561. Staphyloccocus aureus Cas9: An Alternative Cas9 for Genome Editing Applications

Abstract

The CRISPR/Cas9 system that is broadly used for genome editing in myriad model organisms and cell lines is derived from the bacterial species Streptoccocus pyogenes. Here we report the use and characterization of another Type II CRISPR endonuclease Cas9, from the bacterium Staphylococcus aureus. This Cas9, encoded by ≈3.2kb of DNA, is substantially smaller than the S. pyogenes Cas9 yet delivers comparable DNA cleavage rates as measured by NHEJ-induced inserts and deletions in HEK293T cells. The S. aureus Cas9 has a Protospacer Adjacent Motif (PAM) that is well defined and different from the S. pyogenes Cas9 PAM, thus extending the range of specific target sites for any locus of interest.
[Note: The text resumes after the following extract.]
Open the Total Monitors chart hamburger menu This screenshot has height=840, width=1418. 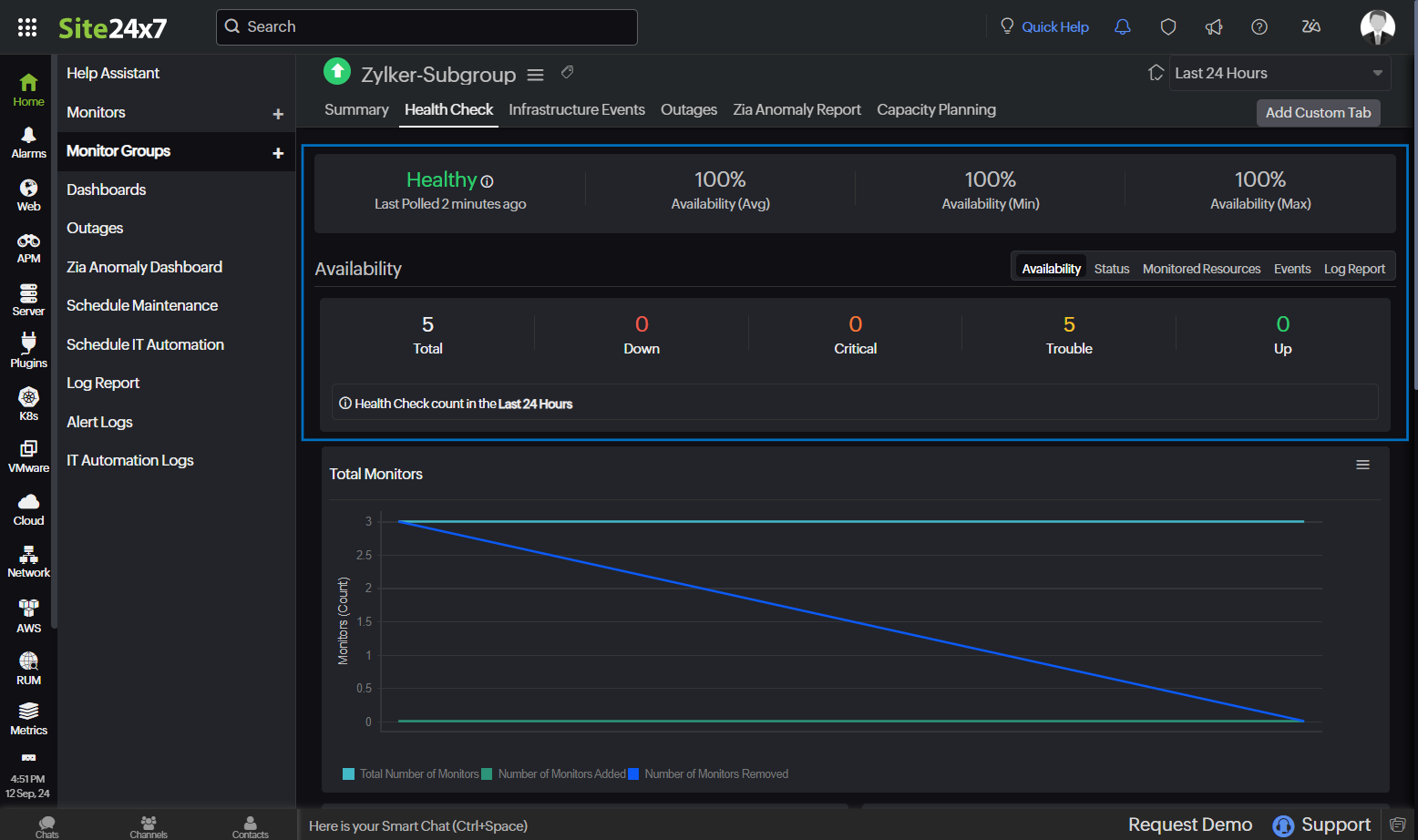click(x=1362, y=465)
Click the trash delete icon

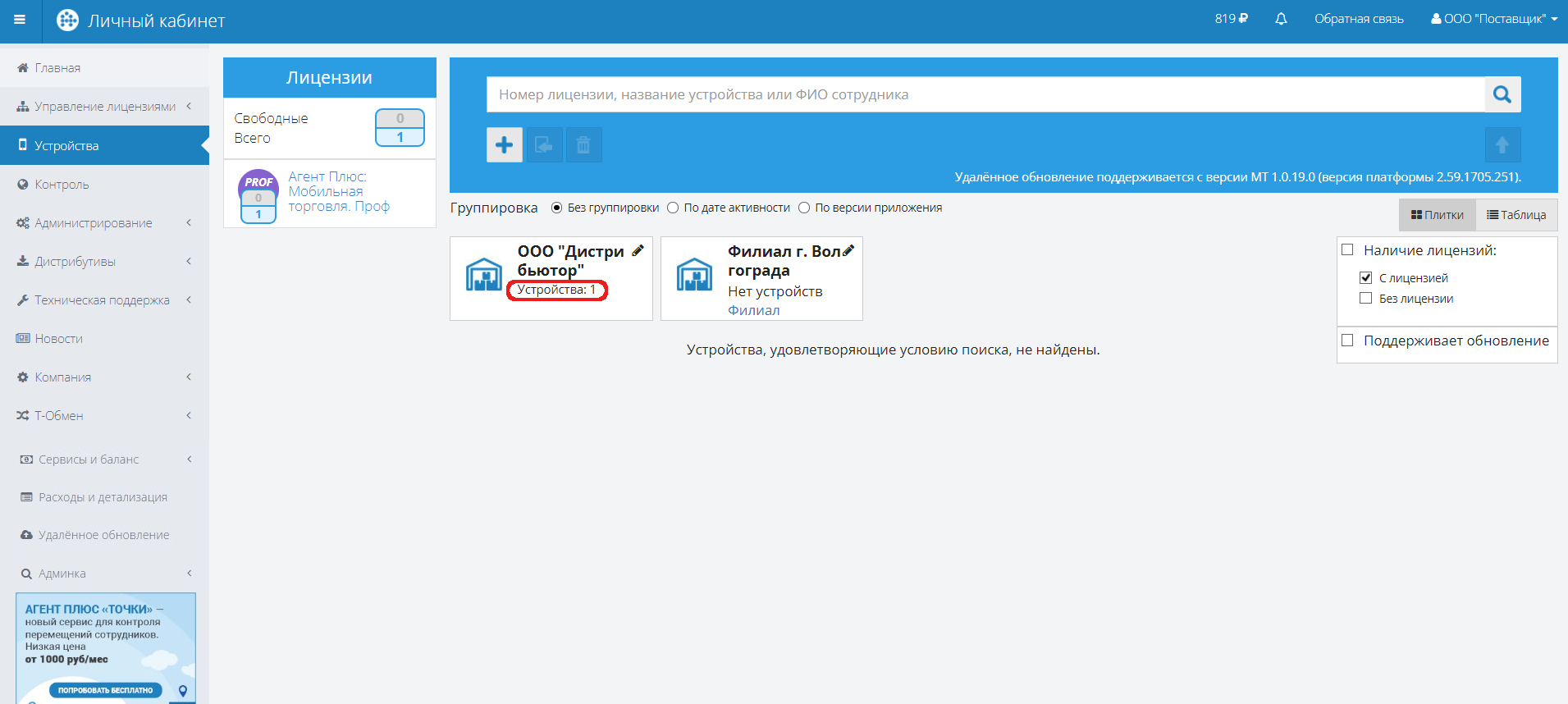(583, 145)
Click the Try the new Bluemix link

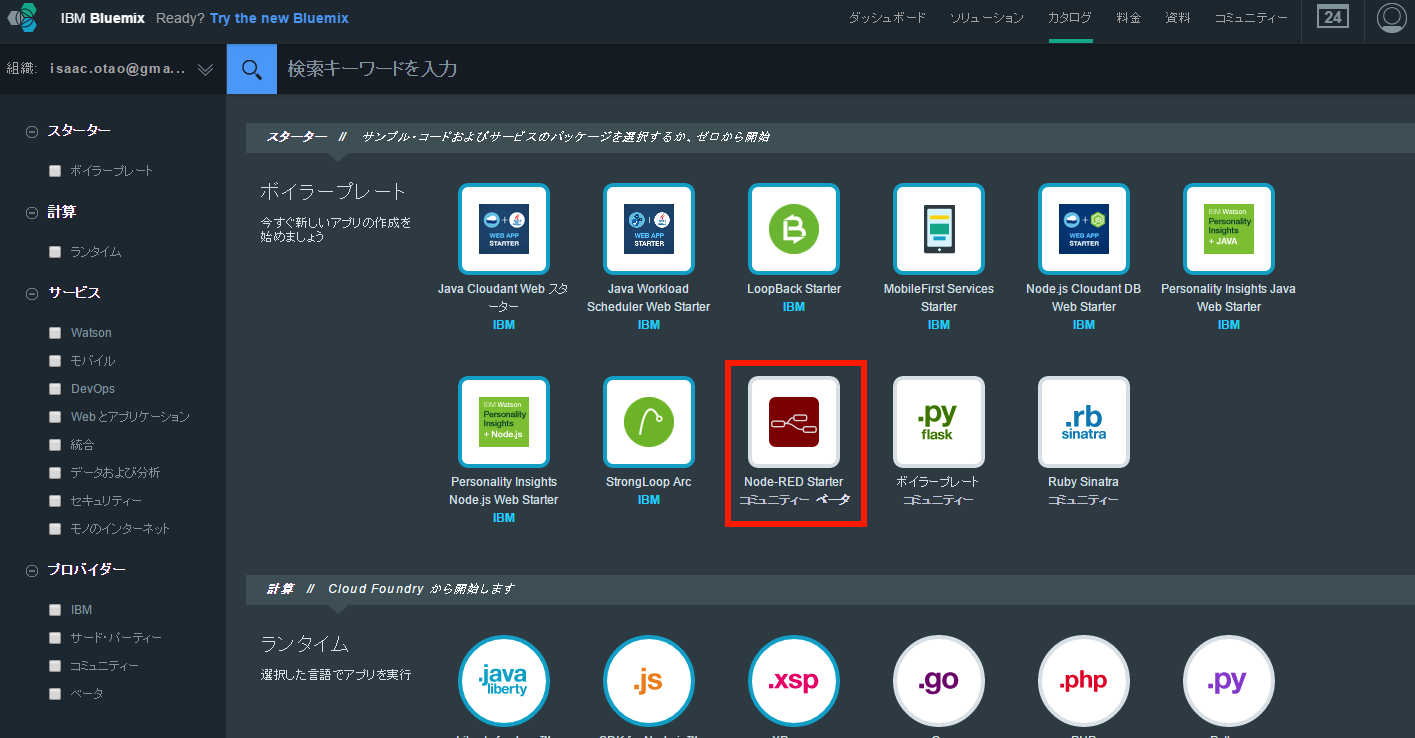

We characterize single guide RNAs specific to the S. aureus Cas9 with a range in the length of targeting sequences, investigating differences in on-target DNA cleavage efficiency as well as off-target activity. Off target activity assays include detection of cleavage events at chromosomally-integrated target sequences and at endogenous loci genome-wide. Taken together, our results show that the S. aureus Cas9 is an effective tool for genome editing with properties similar to but distinct from the more widely used S. pyogenes Cas9.